AI didn’t arrive all at once – although in many cases it might seem it did. It evolved in distinct phases, each unlocking new capabilities and changing how work gets done:
𝟭. 𝗧𝗿𝗮𝗱𝗶𝘁𝗶𝗼𝗻𝗮𝗹 𝗔𝗜 (𝗣𝗿𝗲𝗱𝗶𝗰𝘁𝗶𝘃𝗲 𝗔𝗜):
- Systems powering rule-based models and statistical inference to detect fraud, recommend investments, and process documents - all in response to human prompts.
- Financial Services (FS) example: Credit scoring models and fraud detection engines improved efficiency, but remained passive tools waiting on human input.
𝟮. 𝗚𝗲𝗻𝗲𝗿𝗮𝘁𝗶𝘃𝗲 𝗔𝗜 (𝗚𝗲𝗻𝗔𝗜):
- LLMs and foundation models that brought language fluency and contextual understanding. These systems can create, explain, and summarize - moving from data crunching to content generation.
- FS example: Chatbots that summarize regulatory filings, generate client reports, or support advisors with contextual investment narratives.
𝟯. 𝗔𝗴𝗲𝗻𝘁𝗶𝗰 𝗔𝗜:
- Systems that can interpret goals, plan actions, and operate independently within constraints. These agents shift the human role from executing tasks to defining intent.
- FS example: AI agents that autonomously rebalance portfolios based on client preferences and market movements - no human intervention required.
𝟰. 𝗠𝘂𝗹𝘁𝗶-𝗔𝗴𝗲𝗻𝘁 𝗦𝘆𝘀𝘁𝗲𝗺𝘀 (𝗠𝗔𝗦):
- MAS represent the next leap. Multiple agents - each specialized - work together, negotiate, and adapt in real time to achieve shared outcomes across environments.
- FS: Agents handling client onboarding, AML checks, credit assessment, and regulatory filings collaborate seamlessly to approve new clients in minutes.
𝗪𝗵𝘆 𝘁𝗵𝗶𝘀 𝗺𝗮𝘁𝘁𝗲𝗿𝘀:
MAS enable distributed, intelligent systems that can self-organize, learn continuously, and respond dynamically to change. They reduce operational bottlenecks and shift digital architectures from static pipelines to living systems.

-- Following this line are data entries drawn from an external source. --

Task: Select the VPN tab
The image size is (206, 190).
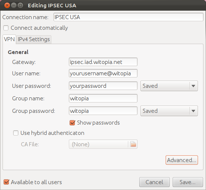Action: 9,39
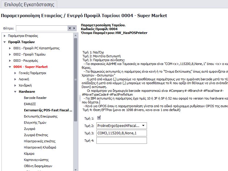This screenshot has width=228, height=171.
Task: Expand the 0001 - Προφίλ PC Καταστήματος node
Action: 10,48
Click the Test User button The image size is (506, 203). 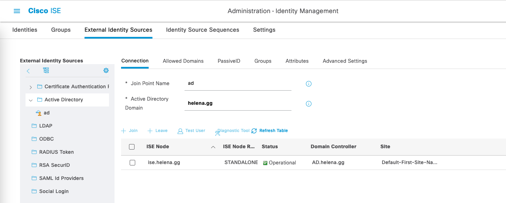click(x=191, y=131)
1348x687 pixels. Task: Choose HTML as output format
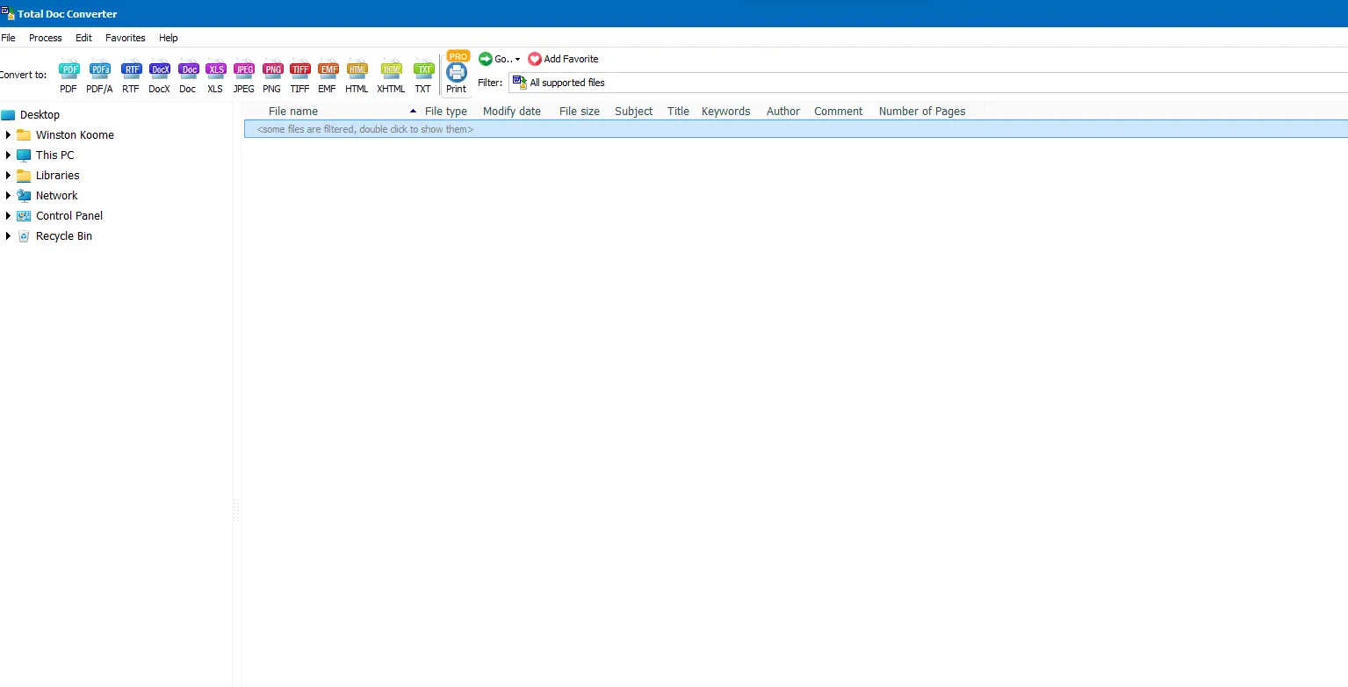[x=357, y=74]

𝗜𝗺𝗽𝗹𝗶𝗰𝗮𝘁𝗶𝗼𝗻𝘀 𝗳𝗼𝗿 𝗙𝗶𝗻𝗮𝗻𝗰𝗶𝗮𝗹 𝗦𝗲𝗿𝘃𝗶𝗰𝗲𝘀:
- Efficiency: MAS collapse multi-day processes into seconds - from KYC to loan origination.
- Mass hyper-personalization: Real-time tailoring of product decisions across customer journeys and risk contexts.
- Resilience: Distributed agents can recover from local failures, reroute tasks, and maintain service continuity without manual intervention.
- Compliance: Agents track regulatory changes and trigger operational updates autonomously.
MAS aren’t just the next step in AI - they’re how AI starts to really work like a system. The real transformation won’t be about bigger models anymore, but about smarter collaboration between them.